Pantauan Media Sergap24. Id di lapangan menunjukkan kabel-kabel tersebut terpasang tidak beraturan, melilit, saling bersilangan. Kondisi ini dinilai berpotensi menyulitkan proses perawatan jaringan listrik.

Sampai berita ini diterbitkan dari pihak pengelola wifi tidak menjawab pertanyaan yang diajukan dari pihak media.
Namun demikian, petugas PLN setempat menyatakan tidak pernah mengeluarkan izin resmi terkait pemasangan kabel jaringan internet pada tiang listrik milik PLN. Pihak PLN mengaku resah karena keberadaan kabel tambahan tersebut dapat meningkatkan risiko korsleting listrik serta kecelakaan.
Keterangan yang diperoleh dari masyarakat selaku pemasangan wifi ilegal ini menerangkan bahwa bagi pelanggan yang mau masang pembayaran awal adalah Rp. 300.000 dan iyuran bulanannya bila dalam satu keluarga yang memakai 3 orang bayarnya Rp. 150.000 setiap bulannya.
Awak media Sergap24. Id menilai kasus ini berpotensi melanggar sejumlah ketentuan hukum.

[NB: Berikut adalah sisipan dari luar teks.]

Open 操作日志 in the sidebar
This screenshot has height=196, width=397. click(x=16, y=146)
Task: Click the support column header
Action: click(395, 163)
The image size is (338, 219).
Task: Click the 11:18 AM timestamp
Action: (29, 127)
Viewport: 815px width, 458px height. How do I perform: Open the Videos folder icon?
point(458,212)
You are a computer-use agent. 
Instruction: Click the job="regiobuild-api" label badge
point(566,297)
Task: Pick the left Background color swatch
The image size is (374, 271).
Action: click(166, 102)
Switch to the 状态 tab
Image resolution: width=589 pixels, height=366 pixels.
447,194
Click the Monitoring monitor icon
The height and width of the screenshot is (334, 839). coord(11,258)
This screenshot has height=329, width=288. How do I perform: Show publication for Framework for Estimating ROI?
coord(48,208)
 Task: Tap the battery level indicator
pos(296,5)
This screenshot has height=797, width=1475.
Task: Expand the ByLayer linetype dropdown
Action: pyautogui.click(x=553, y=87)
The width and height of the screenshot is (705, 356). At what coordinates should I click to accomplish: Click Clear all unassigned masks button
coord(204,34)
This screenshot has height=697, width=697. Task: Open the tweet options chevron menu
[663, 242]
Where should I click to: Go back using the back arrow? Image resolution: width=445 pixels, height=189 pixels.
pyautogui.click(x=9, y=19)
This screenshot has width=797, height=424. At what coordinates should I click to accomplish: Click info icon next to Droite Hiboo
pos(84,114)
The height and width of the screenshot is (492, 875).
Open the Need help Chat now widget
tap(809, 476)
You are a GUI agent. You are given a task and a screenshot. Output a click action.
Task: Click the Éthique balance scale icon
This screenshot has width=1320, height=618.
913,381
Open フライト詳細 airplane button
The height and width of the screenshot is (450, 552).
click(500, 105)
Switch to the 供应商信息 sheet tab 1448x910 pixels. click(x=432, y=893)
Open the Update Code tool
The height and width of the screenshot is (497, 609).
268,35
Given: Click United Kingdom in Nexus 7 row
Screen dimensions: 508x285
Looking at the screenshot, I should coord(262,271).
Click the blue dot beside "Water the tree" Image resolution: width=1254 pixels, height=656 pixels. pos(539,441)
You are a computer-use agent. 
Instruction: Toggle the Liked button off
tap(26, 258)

Di antaranya Undang-Undang Nomor 36 Tahun 1999 tentang Telekomunikasi, yang mewajibkan izin bagi penyelenggara jasa telekomunikasi dan memuat ancaman pidana hingga 6 tahun penjara serta denda maksimal Rp.600 juta bagi pelanggar. Selain itu, pemanfaatan tiang listrik tanpa kerja sama resmi juga melanggar ketentuan internal PT PLN, serta berpotensi melanggar Undang-Undang Nomor 22 Tahun 2009 tentang Lalu Lintas dan Angkutan Jalan apabila pemasangan kabel mengganggu fasilitas umum.
Hingga berita ini diterbitkan, pemilik usaha yang disebut berinisial RN belum memberikan klarifikasi resmi meskipun telah diupayakan konfirmasi. Sejumlah instansi yang memiliki kewenangan penindakan antara lain PT PLN (Persero), Kementerian Komunikasi dan Digital, Dinas Kominfo Kabupaten Rokan Hilir, serta aparat terkait lainnya.